- Your task: From the article on the protests in Iran, quote the passage between "The sanctions are" and "the Iranian economy.", inclusive, word for word.

- Text provided:
Tens of thousands of people have participated in the demonstrations. The numbers are still nowhere near the hundreds of thousands who took part in the Green Revolution protests, but those demonstrations were concentrated in Tehran and led by students and the middle class. This time, the protests began mostly with the lower classes and have spread throughout almost all of Iran to many distant towns that the regime now finds difficult to control. It seems that for a significant group of people, the barrier of fear has been breached – something that did not happen in the past and prevented similar action since the brutal repression of the protests nearly nine years ago.

The high cost of living may have been the original motivation for people to take to the streets, but it is far from the only one. The anger against rising prices has added to the accumulating despair of young people who are educated yet unemployed. In the background is a long-time bitterness for a large part of the Iranian public over the Islamic regime’s strict enforcement of religious laws. The most remarkable visual emblem of the protests so far – and their escalation will certainly bear other symbols – is the video clip in which a young woman removes her head covering in the middle of a demonstration and waves it in the air.

The Iranian government’s efforts to set in motion and finance the export of the Islamic revolution to other countries has created great anger among the public. In a few cases, protesters were filmed burning pictures of General Qasem Soleimani, the commander of the Al-Quds force of the Iranian Revolutionary Guards who has been lauded as a national hero after the defeat of the Islamic State and the successes of the Assad regime in the civil war in Syria. Raising the prices of eggs and gas at a time when Iran is providing billions of dollars in aid to Syrian President Bashar Assad, Hezbollah, Shi’ite militias in Iraq and the Houthi rebels in Yemen has been the focus of the protesters’ anger.

As of Tuesday evening, the Iranian regime still has not used its full force to put down the protests. It appears that like the foreign intelligence agencies, the Iranian authorities had not predicted the timing of the breakout of public fury. Even though the regime responded violently in a number of cities, and about 20 people have been reported killed so far, it is far from the aggressive means used to quell the 2009 protests. It looks as if the regime is still in the containment stage and has yet to loosen the reins on its offensive forces.

This is also due to Iranian foreign policy: The supreme leader Ayatollah Ali Khamenei and his circle are still very worried about U.S. President Donald Trump’s threats to cancel the nuclear deal. To repulse Trump, the Iranians need the Europeans. The European Union may have remained silent so far in response to the killing of protesters – which is morally grating – but using more force could well lead to new complaints about human rights violations and complicate Iran’s situation vis-a-vis the Europeans.

The sanctions are still important. The ones imposed by the United States at the beginning of this decade hurt the Iranian economy and forced the leadership in Tehran to agree to the nuclear deal, which delayed the Iranian nuclear program. The accumulated damage from the sanctions can still be felt, and it is impeding the rebound capabilities of the Iranian economy.

For now, Trump has expressed his support for the protesters in an almost incidental manner in his tweets, between his fights with the media and his efforts to take credit – for instance, for commercial aviation safety since he took office. But a reconsideration of the sanctions because of Iran’s support for terrorism, its ballistic missile program and human rights violations could provide a real tailwind for the protesters.

There is even a bonus as far as Trump is concerned: This is exactly what the Obama administration did not do in 2009, when it watched somewhat apathetically from a distance as the Green Revolution collapsed. And for now, Israel is still not in the picture.

- Data section:
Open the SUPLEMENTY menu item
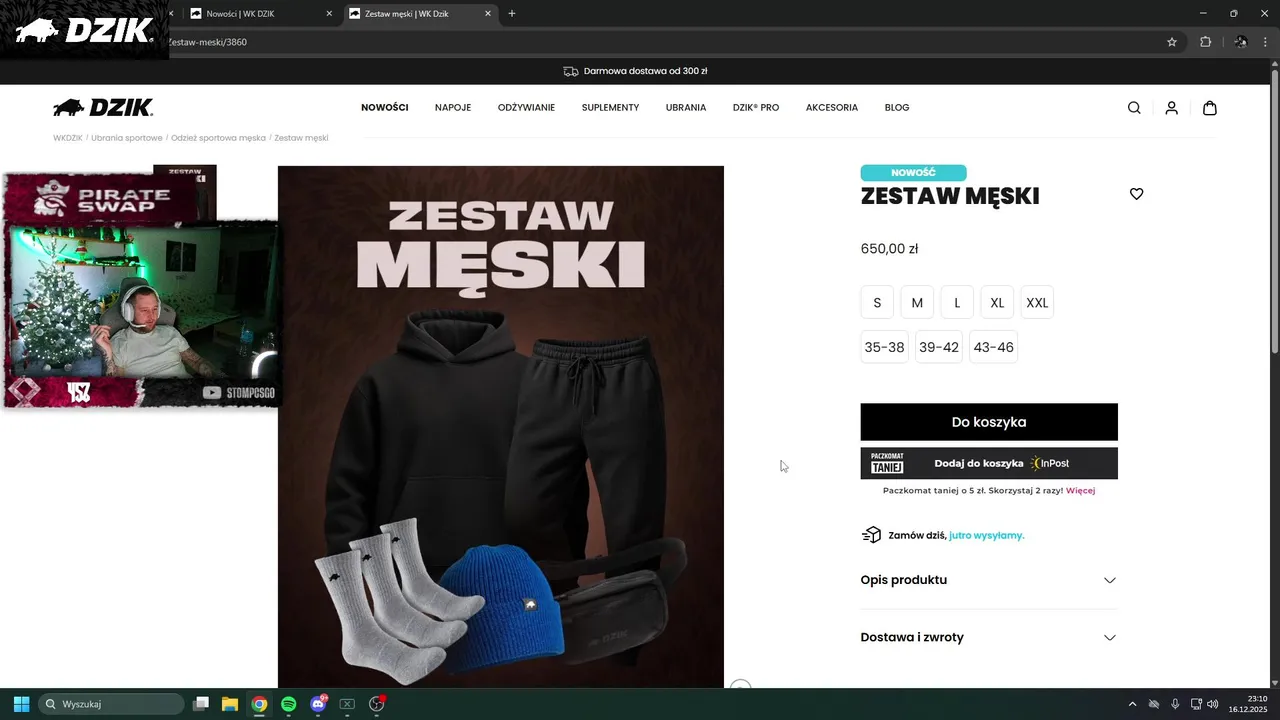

- Exercise output:
The sanctions are still important. The ones imposed by the United States at the beginning of this decade hurt the Iranian economy and forced the leadership in Tehran to agree to the nuclear deal, which delayed the Iranian nuclear program. The accumulated damage from the sanctions can still be felt, and it is impeding the rebound capabilities of the Iranian economy.